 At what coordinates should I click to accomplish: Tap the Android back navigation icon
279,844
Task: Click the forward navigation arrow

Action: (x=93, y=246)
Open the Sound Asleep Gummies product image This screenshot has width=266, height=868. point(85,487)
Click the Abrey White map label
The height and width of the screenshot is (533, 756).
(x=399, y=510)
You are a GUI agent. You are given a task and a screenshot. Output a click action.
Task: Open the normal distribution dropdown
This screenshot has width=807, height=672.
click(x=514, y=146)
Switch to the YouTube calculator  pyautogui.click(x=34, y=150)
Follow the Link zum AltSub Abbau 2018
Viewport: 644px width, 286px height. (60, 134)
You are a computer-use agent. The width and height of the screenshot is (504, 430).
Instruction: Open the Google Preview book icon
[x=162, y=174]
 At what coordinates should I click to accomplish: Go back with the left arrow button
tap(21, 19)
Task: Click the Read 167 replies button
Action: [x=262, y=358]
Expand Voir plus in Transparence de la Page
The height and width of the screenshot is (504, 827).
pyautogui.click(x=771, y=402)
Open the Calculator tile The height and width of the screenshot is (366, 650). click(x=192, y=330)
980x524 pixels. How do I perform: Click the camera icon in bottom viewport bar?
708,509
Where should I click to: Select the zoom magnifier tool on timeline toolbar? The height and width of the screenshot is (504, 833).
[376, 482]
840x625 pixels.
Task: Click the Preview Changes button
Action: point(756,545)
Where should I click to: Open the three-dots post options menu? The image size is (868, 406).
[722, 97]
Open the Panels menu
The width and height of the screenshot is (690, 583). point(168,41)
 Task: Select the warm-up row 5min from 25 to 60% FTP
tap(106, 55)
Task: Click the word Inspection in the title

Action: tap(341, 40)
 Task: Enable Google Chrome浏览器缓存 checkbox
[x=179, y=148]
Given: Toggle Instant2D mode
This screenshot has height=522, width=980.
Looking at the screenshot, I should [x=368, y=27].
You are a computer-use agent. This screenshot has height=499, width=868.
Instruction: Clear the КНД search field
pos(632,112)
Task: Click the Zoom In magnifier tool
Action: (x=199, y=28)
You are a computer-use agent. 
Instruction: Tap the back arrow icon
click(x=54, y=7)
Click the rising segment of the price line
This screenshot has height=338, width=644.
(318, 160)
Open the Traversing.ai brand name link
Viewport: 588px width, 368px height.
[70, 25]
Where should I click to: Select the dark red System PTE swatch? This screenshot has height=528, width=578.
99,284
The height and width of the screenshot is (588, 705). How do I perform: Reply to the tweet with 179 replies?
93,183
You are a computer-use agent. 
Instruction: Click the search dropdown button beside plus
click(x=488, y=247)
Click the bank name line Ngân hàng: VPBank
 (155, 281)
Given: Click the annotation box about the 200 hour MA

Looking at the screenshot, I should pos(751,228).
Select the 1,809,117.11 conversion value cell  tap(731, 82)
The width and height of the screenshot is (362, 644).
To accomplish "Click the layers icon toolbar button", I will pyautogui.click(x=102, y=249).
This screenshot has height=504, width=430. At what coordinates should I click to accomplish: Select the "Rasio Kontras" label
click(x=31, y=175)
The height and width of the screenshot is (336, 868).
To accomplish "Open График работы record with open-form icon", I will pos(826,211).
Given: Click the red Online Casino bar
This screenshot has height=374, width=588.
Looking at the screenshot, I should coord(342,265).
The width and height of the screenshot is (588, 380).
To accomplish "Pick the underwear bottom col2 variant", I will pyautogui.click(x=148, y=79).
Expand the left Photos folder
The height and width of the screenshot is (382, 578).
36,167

• _HOW TO COMPLETE THIS TASK_
Set the listing down again in full, exactly as it was given.

• _OUTPUT OF THE TASK_
 At what coordinates should I click to accomplish: Tap the Android back navigation icon
279,844
Task: Click the forward navigation arrow

Action: (x=93, y=246)
Open the Sound Asleep Gummies product image This screenshot has width=266, height=868. point(85,487)
Click the Abrey White map label
The height and width of the screenshot is (533, 756).
(x=399, y=510)
You are a GUI agent. You are given a task and a screenshot. Output a click action.
Task: Open the normal distribution dropdown
This screenshot has width=807, height=672.
click(x=514, y=146)
Switch to the YouTube calculator  pyautogui.click(x=34, y=150)
Follow the Link zum AltSub Abbau 2018
Viewport: 644px width, 286px height. (60, 134)
You are a computer-use agent. The width and height of the screenshot is (504, 430).
Instruction: Open the Google Preview book icon
[x=162, y=174]
 At what coordinates should I click to accomplish: Go back with the left arrow button
tap(21, 19)
Task: Click the Read 167 replies button
Action: [x=262, y=358]
Expand Voir plus in Transparence de la Page
The height and width of the screenshot is (504, 827).
pyautogui.click(x=771, y=402)
Open the Calculator tile The height and width of the screenshot is (366, 650). click(x=192, y=330)
980x524 pixels. How do I perform: Click the camera icon in bottom viewport bar?
708,509
Where should I click to: Select the zoom magnifier tool on timeline toolbar? The height and width of the screenshot is (504, 833).
[376, 482]
840x625 pixels.
Task: Click the Preview Changes button
Action: point(756,545)
Where should I click to: Open the three-dots post options menu? The image size is (868, 406).
[722, 97]
Open the Panels menu
The width and height of the screenshot is (690, 583). point(168,41)
 Task: Select the warm-up row 5min from 25 to 60% FTP
tap(106, 55)
Task: Click the word Inspection in the title

Action: tap(341, 40)
 Task: Enable Google Chrome浏览器缓存 checkbox
[x=179, y=148]
Given: Toggle Instant2D mode
This screenshot has height=522, width=980.
Looking at the screenshot, I should [x=368, y=27].
You are a computer-use agent. This screenshot has height=499, width=868.
Instruction: Clear the КНД search field
pos(632,112)
Task: Click the Zoom In magnifier tool
Action: (x=199, y=28)
You are a computer-use agent. 
Instruction: Tap the back arrow icon
click(x=54, y=7)
Click the rising segment of the price line
This screenshot has height=338, width=644.
(318, 160)
Open the Traversing.ai brand name link
Viewport: 588px width, 368px height.
[70, 25]
Where should I click to: Select the dark red System PTE swatch? This screenshot has height=528, width=578.
99,284
The height and width of the screenshot is (588, 705). How do I perform: Reply to the tweet with 179 replies?
93,183
You are a computer-use agent. 
Instruction: Click the search dropdown button beside plus
click(x=488, y=247)
Click the bank name line Ngân hàng: VPBank
 (155, 281)
Given: Click the annotation box about the 200 hour MA

Looking at the screenshot, I should pos(751,228).
Select the 1,809,117.11 conversion value cell  tap(731, 82)
The width and height of the screenshot is (362, 644).
To accomplish "Click the layers icon toolbar button", I will pyautogui.click(x=102, y=249).
This screenshot has height=504, width=430. At what coordinates should I click to accomplish: Select the "Rasio Kontras" label
click(x=31, y=175)
The height and width of the screenshot is (336, 868).
To accomplish "Open График работы record with open-form icon", I will pos(826,211).
Given: Click the red Online Casino bar
This screenshot has height=374, width=588.
Looking at the screenshot, I should coord(342,265).
The width and height of the screenshot is (588, 380).
To accomplish "Pick the underwear bottom col2 variant", I will pyautogui.click(x=148, y=79).
Expand the left Photos folder
The height and width of the screenshot is (382, 578).
36,167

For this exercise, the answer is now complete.